Purpose: : To investigate the properties of voltage-activated sodium and potassium currents of RCS rat retinal ganglion cells during retinal degeneration, and to study the pathophysiological mechanisms of inner retinal neuronal degeneration following the loss of photoreceptors.

Methods: : Retinal dystrophic RCS rats (RCS-P⁺) were examined on postnatal days 21 (P21), P60; P90; non-dystrophic RCS rats (RCS-rdy⁺-P⁺) aged P21 and P90 were used for comparison. Retinal slices were prepared and data obtained using whole-cell patch clamp recording. The voltage-activated sodium and potassium currents were recorded under voltage clamp mode during the application of channel blockers. Amplitude, current density, I-V curves and their relationship to action potentials (APs) were analyzed. Immunohistochemistry (anti-VGSC) and Western blots were used to assess the expression of RGCs sodium channels.
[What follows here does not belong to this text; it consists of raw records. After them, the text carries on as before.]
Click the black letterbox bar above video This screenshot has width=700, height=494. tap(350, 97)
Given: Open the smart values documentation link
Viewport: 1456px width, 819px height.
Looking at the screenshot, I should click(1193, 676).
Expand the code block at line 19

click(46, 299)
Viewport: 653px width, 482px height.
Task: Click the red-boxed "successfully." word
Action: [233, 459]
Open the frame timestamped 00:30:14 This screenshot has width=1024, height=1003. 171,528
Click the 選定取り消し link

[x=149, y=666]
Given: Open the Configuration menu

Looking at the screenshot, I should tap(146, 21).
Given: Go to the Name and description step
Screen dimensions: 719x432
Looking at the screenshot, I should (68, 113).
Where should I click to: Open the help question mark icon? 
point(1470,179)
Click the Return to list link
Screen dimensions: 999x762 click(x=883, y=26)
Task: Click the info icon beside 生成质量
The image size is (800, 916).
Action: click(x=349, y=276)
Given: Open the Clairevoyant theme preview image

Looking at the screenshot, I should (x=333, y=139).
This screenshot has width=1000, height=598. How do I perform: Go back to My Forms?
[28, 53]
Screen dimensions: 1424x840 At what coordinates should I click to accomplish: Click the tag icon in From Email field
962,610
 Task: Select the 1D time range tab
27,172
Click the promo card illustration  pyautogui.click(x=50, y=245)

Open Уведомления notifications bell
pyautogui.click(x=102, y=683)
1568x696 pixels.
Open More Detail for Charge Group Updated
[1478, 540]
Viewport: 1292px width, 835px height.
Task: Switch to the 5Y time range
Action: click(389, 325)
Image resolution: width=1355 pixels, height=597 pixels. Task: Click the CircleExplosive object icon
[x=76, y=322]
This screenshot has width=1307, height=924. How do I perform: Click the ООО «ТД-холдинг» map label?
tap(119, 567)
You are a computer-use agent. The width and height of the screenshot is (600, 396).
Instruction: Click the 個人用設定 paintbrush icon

Results: : Transient firing and sustained firing of RGCs in response to depolarizing currents were recorded at P21. At this age there were no significant differences in the current amplitude and density of dystrophic (N=22) and normal RCS rats (N=16). However, at later stages of retinal degeneration, we could only evoke APs from 67% of RGCs (12/18); retinal dystrophic RCS rats at P60, and the amplitude and density of sodium currents decreased dramatically. Significant changes in potassium currents were not observed. Sodium currents were not present and only reduced potassium currents were seen in RGCs unless APs were recorded. In normal and early RCS-P⁺ rats the RGC layer was clearly stained by VGSC; but at later ages only weak staining was seen in RCS-P⁺ rats. Quantitatively, the expression of the sodium channel was dramatically reduced during these stages of degeneration.

Conclusions: : Our results suggest that the density of voltage-dependent sodium channels and their associated proteins in RGCs are depleted in the later stages of retinal degeneration. Potassium channels involvement appeared to be more moderate, but was also impaired. In addition, our data indicates that the sodium channels are dysfunctional following the loss of photoreceptors in the dystrophic RCS rats. The loss of sodium channel function may be a molecular mechanism of the inner retina that triggers neuronal degeneration.